→ **YOUR GOAL**
Rewrite the records, beginning at the line that has "Where should I" and stopping after the last line of the records. Replace "presentation" with "slideshow", keep everything else unchanged, and leave the pictures out.

--- begin ---

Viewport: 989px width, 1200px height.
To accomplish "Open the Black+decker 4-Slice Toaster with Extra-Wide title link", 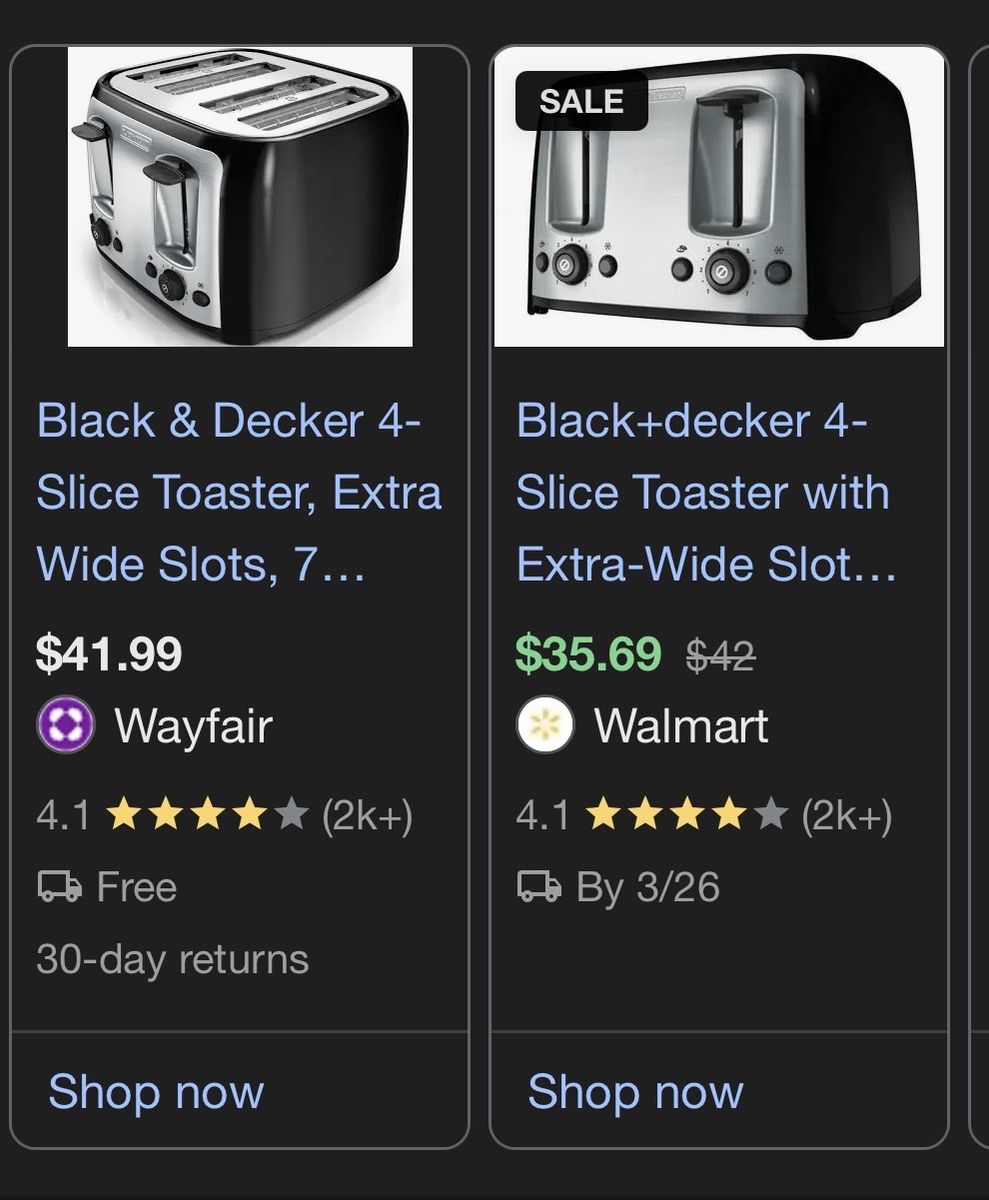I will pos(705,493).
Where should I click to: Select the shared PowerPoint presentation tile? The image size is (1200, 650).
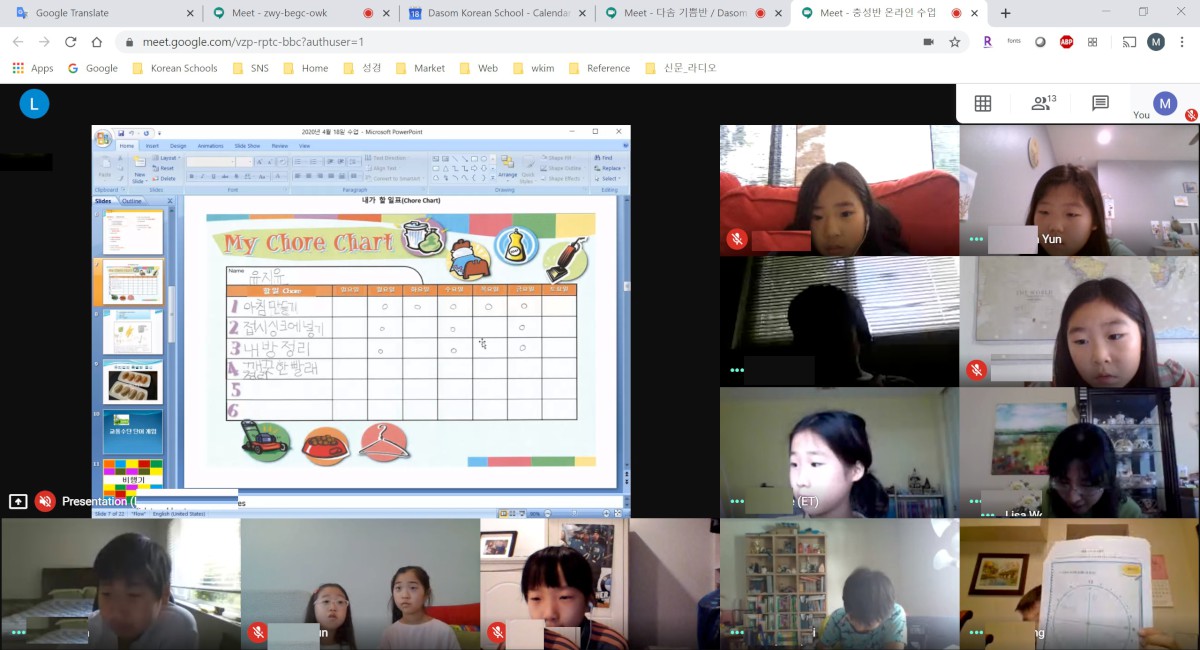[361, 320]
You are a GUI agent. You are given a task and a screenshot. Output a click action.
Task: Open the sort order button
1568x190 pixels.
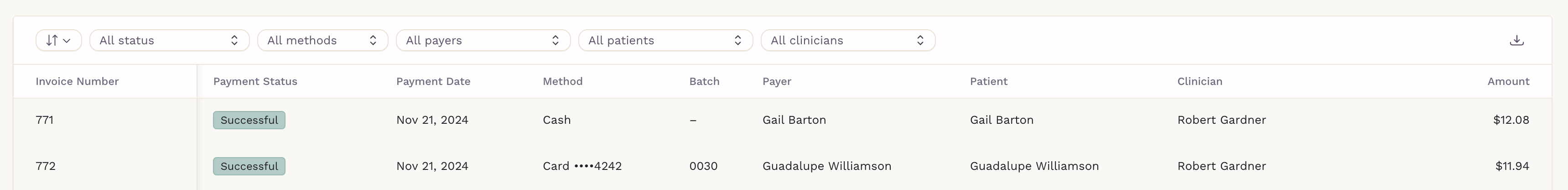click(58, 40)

--- end ---

→ **RESPONSE TO THIS EXERCISE**
Where should I click to: Select the shared PowerPoint slideshow tile? The image size is (1200, 650).
[361, 320]
You are a GUI agent. You are given a task and a screenshot. Output a click action.
Task: Open the sort order button
1568x190 pixels.
click(58, 40)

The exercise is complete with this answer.